Infine, il prolasso emorroidario di IV grado sarà ben visibile all’ispezione, senza dover richiedere alcuna manovra al paziente, in quanto fisso esternamente al margine anale e non riducibile. Molto evidenti sono le emorroidi trombizzate, edematose e ulcerate che possono essere diagnosticate con la semplice ispezione della regione anale.
L’esame digitale del retto viene effettuato con il polpastrello dell’indice della mano destra, che viene appoggiato sull’ano con una pressione graduale fino al cedimento dello sfintere. A questo punto il dito va leggermente flesso e introdotto nel retto mediamente fino a 10-12 cm dal bordo anale, premendo le nocche della mano sul perineo. Il dito dovrebbe scorrere con movimento circolare sulle pareti del lume, distendendole e palpando la mucosa rettale, che normalmete appare liscia. Le emorroidi normalmente non sono palpabili, se non sono particolarmente grandi o trombizzate. Si può riscontrare anche un aumentato tono del canale anale a riposo come in tutte le condizioni dolorose dell’ano. Estratto il dito, è necessario ispezionarlo per valutare eventuali tracce di sangue, di pus o di muco, nonché per valutare la consistenza e il colore delle feci.

Diagnostica di laboratorio e strumentale
Nella patologia emorroidaria la diagnostica di laboratorio non ha molta importanza, benché un esame emocromocitometrico possa svelare un’anemia sideropenica da perdita ematica costante e prolungata.

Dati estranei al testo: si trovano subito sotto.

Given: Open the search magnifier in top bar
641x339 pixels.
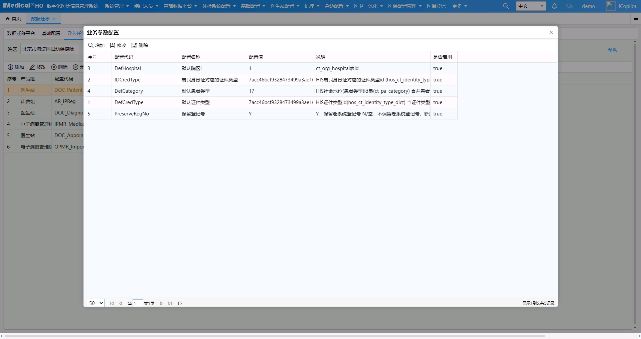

L’anoscopia è un esame fondamentale per la diagnostica delle patologie del canale anale, e viene effettuato con un piccolo strumento chiamato anoscopio. L’anoscopio è rigido, di forma tubulare, usualmente monouso e in plastica, della lunghezza di circa 8-10 cm e di diametro di circa 20-25 mm, a differenza del rettoscopio che misura di norma 12-14 cm. Lo strumento può terminare tronco o a becco di flauto e comprende uno stantuffo che viene rimosso dopo aver inserito l’anoscopio nel canale anale. È di norma autoilluminante, attraverso una fonte luminosa a fibre ottiche. Il canale anale viene esaminato a mano a mano che lo strumento viene lentamente ritirato. Le emorroidi possono apparire come gonfiori localizzati in corrispondenza dei normali cuscinetti anali, ovvero alle ore 3, 7 e 11, pur potendosi localizzare in posizioni intermedie. Il prolasso emorroidario discende all’interno dello strumento soprattutto dopo il ponzamento da parte del paziente. Ovviamente l’anoscopia può consentire la visione della mucosa rettale, svelando la presenza di una metaplasia squamosa, che si presenta come un ispessimento biancastro della mucosa, segno in genere del traumatismo prodotto dalla ripetuta fuoriuscita del prolasso.
La colonscopia con endoscopio flessibile è utile per la diagnosi differenziale, importante in tutti i casi, soprattutto quando vi è rettorragia. Infatti, un sanguinamento può essere la spia, per esempio, di neoformazioni ulcerate e sanguinanti del retto o di eventuali malattie infiammatorie croniche o neoplastiche intestinali. Questa indagine si impone quando il paziente riferisce perdite ematiche, mentre all’ispezione il canale anale risulta indenne.